Here’s where the resilience comes in. For Mike, his failure wasn’t condemnation to perpetual ruin. He started out with the assumption that life has risk. Rather than see failure as something to be avoided at all costs (as most of us see it), he instead designed his life and mind-set around the inevitability of failure and how to cope with it. Instead of viewing his first big failure as ruin, he simply decided to view it as an opportunity for an interesting change in life plans.
Mike and his wife sold all their remaining possessions in 1990. With $1,000 in their pockets, they followed generations of enterprising spirits before them and moved to America.
He took a day job at a software company, but soon he was back at his entrepreneurial ventures on the side. He started a company selling the labor law posters that human resources departments were legally required to display at workplaces. Soon he had a hundred thousand customers. Then he got into selling posters with area code and ZIP Code maps and turned that into a $2 million business within years.
“We were using phone headsets in the poster business.
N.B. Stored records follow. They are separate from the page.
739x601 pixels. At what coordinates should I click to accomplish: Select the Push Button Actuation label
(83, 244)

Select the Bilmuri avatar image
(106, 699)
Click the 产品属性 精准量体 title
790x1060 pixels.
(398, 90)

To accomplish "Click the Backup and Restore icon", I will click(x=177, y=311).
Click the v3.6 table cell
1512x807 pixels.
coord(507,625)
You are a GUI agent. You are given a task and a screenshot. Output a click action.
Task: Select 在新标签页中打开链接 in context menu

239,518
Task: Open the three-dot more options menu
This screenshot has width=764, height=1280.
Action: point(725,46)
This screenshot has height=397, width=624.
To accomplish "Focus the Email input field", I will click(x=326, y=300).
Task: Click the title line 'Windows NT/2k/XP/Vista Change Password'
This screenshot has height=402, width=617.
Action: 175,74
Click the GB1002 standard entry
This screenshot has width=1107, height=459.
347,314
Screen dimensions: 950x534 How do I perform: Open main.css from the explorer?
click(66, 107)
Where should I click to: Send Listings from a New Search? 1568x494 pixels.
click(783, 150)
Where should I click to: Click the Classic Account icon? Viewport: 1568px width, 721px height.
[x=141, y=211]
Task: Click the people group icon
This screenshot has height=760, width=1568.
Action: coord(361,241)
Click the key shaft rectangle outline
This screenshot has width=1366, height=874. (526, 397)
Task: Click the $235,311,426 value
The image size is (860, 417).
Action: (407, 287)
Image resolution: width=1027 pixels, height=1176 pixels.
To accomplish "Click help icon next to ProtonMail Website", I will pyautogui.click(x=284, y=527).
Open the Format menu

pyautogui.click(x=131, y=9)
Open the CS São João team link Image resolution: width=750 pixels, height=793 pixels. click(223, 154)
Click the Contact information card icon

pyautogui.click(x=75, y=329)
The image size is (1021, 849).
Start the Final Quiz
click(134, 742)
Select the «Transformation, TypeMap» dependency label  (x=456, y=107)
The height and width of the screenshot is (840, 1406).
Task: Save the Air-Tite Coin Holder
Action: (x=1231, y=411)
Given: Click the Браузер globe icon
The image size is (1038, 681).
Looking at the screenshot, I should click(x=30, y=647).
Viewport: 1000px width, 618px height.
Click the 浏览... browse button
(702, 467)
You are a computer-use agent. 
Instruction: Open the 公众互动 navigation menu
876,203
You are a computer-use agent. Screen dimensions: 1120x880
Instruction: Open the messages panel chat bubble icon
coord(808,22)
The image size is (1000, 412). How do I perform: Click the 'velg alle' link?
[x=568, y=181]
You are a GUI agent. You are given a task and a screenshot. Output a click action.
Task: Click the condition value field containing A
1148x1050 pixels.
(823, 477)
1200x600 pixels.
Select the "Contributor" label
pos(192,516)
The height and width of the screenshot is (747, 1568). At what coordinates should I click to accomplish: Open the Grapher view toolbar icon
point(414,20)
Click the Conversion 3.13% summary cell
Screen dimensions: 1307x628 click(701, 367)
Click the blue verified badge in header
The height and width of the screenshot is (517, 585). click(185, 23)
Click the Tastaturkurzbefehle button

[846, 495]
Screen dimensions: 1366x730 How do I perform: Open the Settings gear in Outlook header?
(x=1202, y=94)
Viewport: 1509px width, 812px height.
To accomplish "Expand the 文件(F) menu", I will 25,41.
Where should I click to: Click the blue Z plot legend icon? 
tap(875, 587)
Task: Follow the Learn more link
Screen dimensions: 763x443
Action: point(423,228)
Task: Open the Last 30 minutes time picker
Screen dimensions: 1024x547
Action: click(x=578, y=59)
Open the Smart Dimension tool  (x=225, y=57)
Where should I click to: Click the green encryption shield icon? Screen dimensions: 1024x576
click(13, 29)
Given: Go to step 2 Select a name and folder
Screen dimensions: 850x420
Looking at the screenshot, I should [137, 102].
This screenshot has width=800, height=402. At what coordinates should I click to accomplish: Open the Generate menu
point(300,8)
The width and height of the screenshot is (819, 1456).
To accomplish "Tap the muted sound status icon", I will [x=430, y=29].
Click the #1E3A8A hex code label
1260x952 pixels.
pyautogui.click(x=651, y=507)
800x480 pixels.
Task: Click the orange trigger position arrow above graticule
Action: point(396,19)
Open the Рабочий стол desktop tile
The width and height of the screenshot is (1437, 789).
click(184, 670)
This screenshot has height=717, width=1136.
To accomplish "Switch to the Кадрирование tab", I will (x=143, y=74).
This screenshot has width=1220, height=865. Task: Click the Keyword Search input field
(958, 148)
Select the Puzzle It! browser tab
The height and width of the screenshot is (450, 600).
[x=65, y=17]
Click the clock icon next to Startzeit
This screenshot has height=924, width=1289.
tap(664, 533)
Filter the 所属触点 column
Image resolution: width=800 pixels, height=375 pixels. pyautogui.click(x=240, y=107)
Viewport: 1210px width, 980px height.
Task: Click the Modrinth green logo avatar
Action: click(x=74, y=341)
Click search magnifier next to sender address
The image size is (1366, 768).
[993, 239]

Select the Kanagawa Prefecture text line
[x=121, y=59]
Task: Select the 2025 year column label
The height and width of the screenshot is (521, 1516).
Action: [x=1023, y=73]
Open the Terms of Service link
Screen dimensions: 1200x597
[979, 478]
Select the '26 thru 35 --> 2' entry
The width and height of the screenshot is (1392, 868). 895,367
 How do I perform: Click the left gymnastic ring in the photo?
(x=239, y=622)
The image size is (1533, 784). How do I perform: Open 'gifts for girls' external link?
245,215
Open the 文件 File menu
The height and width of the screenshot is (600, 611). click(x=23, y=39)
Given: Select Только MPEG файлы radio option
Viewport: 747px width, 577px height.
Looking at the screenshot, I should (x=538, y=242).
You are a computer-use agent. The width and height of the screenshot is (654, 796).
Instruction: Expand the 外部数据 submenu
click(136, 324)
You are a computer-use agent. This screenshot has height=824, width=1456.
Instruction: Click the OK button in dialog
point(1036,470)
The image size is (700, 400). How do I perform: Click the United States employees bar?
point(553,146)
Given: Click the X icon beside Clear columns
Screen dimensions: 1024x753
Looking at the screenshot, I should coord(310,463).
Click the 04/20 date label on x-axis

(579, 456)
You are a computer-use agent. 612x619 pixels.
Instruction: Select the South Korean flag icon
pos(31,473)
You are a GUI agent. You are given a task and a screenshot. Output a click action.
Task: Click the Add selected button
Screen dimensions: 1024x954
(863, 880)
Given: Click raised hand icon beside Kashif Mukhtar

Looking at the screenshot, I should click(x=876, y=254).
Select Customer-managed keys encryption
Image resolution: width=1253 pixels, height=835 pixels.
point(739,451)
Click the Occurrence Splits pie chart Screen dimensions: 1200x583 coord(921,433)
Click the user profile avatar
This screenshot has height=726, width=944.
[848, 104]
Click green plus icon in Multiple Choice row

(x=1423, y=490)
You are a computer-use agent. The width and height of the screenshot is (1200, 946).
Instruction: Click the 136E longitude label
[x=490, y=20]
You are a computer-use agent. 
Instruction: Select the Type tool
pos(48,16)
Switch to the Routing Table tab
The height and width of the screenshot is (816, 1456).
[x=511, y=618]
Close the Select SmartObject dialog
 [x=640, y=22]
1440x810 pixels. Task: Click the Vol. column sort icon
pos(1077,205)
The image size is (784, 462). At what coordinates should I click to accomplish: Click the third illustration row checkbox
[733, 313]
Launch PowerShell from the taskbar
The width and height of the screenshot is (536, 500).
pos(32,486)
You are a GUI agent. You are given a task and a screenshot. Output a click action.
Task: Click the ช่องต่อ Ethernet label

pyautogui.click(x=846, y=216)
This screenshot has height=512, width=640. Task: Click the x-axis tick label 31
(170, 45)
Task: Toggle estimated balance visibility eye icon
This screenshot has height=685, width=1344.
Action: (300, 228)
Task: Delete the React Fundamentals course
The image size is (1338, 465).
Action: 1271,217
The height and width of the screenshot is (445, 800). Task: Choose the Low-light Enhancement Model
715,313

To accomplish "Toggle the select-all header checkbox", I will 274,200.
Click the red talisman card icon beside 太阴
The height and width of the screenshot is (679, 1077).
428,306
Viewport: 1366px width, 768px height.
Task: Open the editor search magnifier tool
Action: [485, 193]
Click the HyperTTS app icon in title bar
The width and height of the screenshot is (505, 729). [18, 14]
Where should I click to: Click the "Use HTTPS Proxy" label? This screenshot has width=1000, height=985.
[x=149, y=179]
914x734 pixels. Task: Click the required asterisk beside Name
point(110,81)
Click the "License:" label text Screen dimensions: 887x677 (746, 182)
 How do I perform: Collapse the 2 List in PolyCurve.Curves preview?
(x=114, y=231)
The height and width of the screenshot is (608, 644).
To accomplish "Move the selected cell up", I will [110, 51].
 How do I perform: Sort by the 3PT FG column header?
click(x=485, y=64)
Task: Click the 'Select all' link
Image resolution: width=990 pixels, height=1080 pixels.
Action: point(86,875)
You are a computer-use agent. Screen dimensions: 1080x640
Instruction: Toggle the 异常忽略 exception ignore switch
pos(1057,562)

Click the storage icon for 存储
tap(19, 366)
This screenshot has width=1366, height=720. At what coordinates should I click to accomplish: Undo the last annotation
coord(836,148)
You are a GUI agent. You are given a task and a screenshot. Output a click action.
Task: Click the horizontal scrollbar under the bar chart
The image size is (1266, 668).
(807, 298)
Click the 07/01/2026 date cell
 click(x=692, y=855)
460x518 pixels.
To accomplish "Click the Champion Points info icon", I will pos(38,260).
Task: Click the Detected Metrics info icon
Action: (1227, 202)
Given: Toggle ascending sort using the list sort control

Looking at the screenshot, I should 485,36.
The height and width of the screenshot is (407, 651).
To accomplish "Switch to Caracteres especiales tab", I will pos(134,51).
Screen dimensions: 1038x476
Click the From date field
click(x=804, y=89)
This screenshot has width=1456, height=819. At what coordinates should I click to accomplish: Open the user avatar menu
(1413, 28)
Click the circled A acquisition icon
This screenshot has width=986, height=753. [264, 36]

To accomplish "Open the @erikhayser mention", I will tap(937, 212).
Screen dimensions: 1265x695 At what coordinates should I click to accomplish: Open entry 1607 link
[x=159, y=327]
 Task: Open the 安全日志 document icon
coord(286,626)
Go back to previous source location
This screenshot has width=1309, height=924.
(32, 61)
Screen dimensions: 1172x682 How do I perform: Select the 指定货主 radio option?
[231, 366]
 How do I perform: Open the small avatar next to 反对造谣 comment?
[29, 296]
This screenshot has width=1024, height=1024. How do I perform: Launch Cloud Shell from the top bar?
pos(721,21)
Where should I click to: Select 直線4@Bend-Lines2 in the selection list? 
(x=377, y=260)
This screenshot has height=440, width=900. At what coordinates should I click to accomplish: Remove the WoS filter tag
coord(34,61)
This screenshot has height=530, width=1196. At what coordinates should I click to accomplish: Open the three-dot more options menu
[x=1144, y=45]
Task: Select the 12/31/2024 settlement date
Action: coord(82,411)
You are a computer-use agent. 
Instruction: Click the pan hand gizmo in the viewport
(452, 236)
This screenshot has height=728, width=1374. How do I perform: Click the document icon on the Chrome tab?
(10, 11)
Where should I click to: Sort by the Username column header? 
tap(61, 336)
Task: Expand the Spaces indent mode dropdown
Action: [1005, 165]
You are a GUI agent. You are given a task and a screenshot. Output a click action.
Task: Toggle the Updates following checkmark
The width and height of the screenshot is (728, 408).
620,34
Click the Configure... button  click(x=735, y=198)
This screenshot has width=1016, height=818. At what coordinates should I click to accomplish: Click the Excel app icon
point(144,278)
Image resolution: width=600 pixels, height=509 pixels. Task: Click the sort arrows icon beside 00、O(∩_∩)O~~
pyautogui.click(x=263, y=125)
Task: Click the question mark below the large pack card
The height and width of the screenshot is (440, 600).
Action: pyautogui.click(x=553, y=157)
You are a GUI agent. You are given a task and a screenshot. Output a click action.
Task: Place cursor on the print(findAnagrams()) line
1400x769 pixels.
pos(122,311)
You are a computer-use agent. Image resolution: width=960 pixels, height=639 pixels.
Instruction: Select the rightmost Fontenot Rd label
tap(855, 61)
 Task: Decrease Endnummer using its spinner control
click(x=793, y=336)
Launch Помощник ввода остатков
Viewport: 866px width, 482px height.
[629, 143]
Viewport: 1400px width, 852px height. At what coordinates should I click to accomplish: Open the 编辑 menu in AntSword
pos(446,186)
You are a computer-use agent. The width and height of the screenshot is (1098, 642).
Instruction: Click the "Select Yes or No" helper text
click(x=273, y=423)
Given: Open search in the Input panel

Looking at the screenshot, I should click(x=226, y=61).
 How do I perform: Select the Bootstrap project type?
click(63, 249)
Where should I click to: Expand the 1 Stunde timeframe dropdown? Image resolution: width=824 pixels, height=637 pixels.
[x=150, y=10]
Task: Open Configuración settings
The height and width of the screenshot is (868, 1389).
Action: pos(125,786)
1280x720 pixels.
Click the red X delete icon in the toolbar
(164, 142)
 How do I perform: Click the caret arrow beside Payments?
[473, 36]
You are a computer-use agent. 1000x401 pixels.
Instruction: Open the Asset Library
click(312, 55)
The headsets were pretty crappy. It was hard to get any service on them. And I couldn’t buy what I wanted anywhere. I tried and I couldn’t get it. To me, that’s enough of a data point to say there’s a business there. Because if I can’t find it I know I’m not the only one. Other people can’t find it. There’s an unserved niche in the market, something people can’t find but they want. It’s just a question of how big the niche is. And I thought, ‘Everyone uses the phone, this is a big market.’ I decided to be in the headset business. Six weeks later I was in the headset business.” The company now does $30 million a year in phone headset sales.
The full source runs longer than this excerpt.